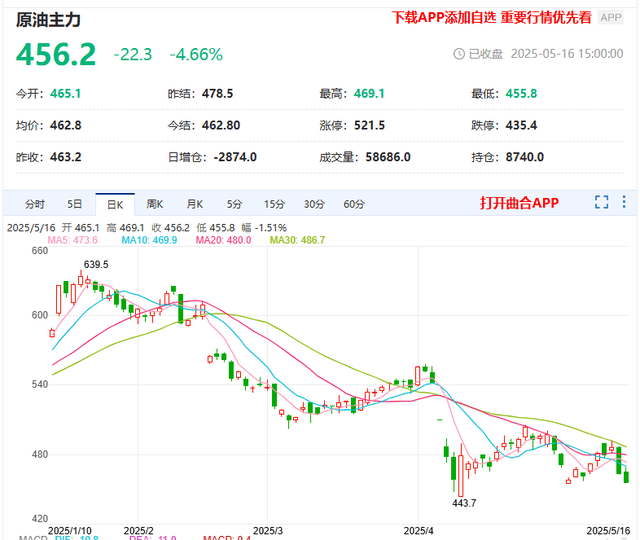Select the 15分 interval tab

pos(274,204)
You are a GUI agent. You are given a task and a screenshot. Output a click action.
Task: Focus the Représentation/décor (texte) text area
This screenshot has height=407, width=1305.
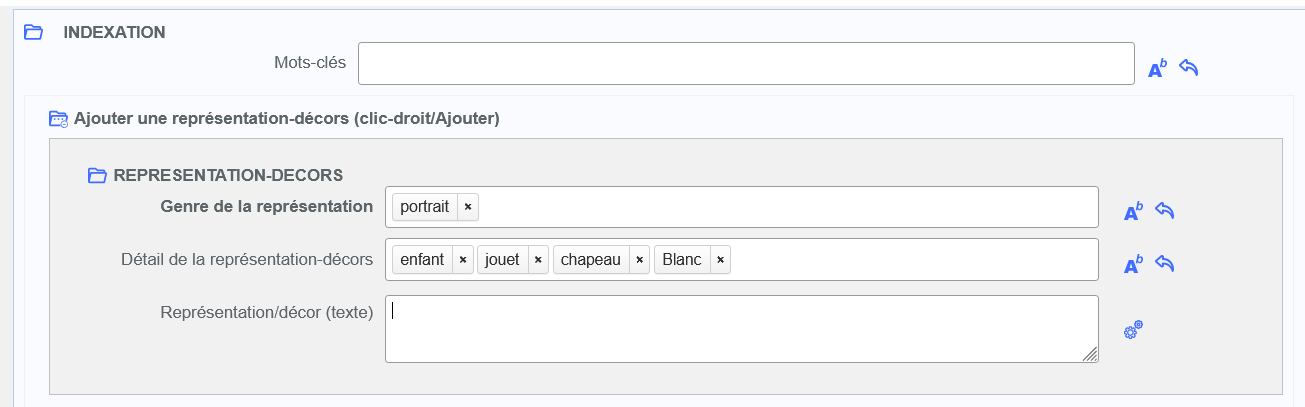point(740,328)
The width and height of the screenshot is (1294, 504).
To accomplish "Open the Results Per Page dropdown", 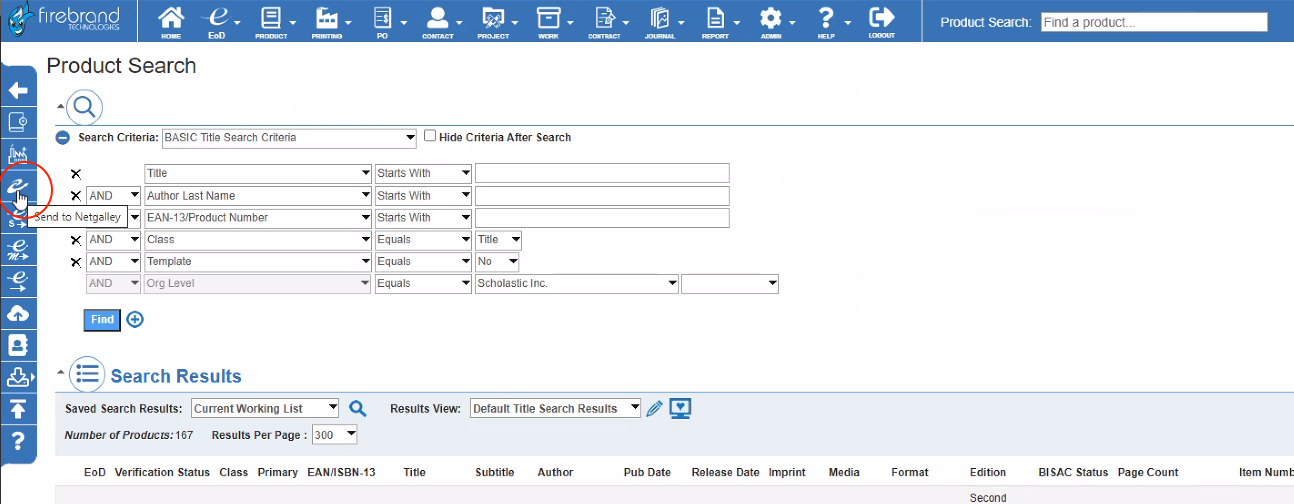I will click(334, 436).
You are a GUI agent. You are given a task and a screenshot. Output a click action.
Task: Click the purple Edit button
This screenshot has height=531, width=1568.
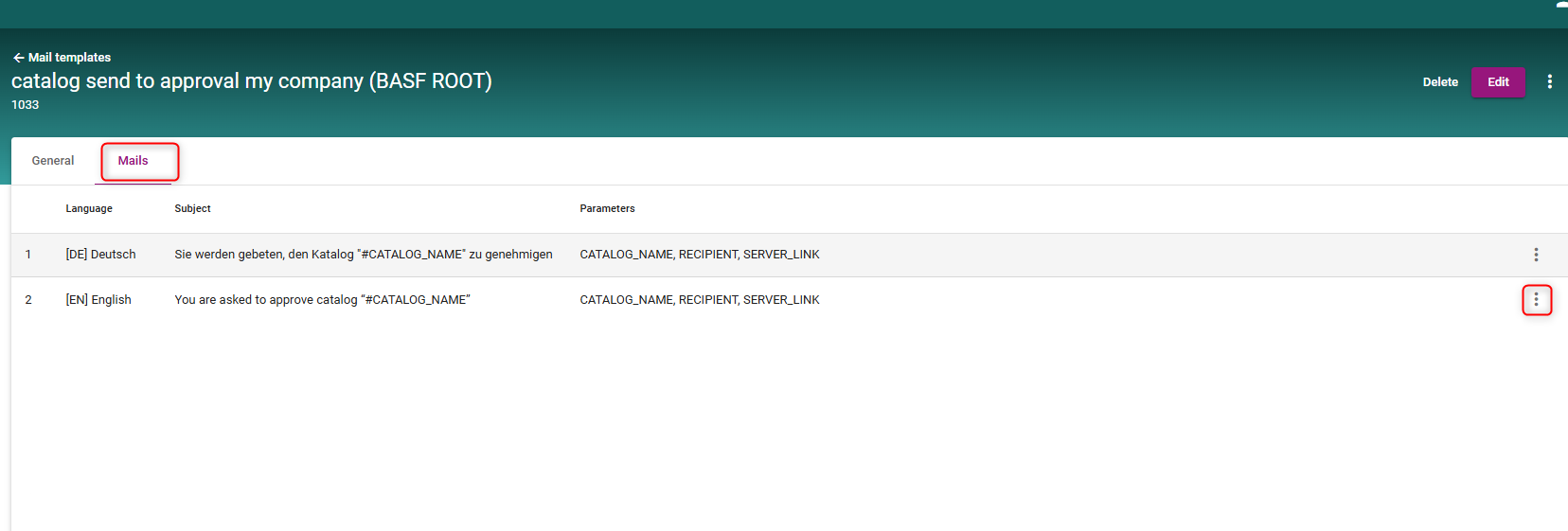pyautogui.click(x=1497, y=82)
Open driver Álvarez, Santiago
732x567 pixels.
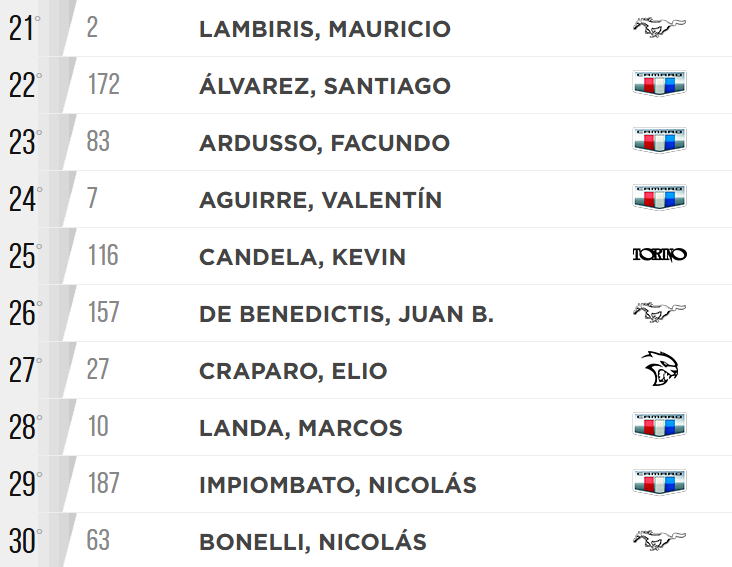[x=325, y=86]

● ● ● ● ●

The problem ::
Gather every line of the rows above that contains the string "width", and copy each one in full. Count only matches with the same uppercase and lowercase letters.

Expected answer ::
This screenshot has height=407, width=1305.
The width and height of the screenshot is (1294, 504).
This screenshot has height=531, width=1568.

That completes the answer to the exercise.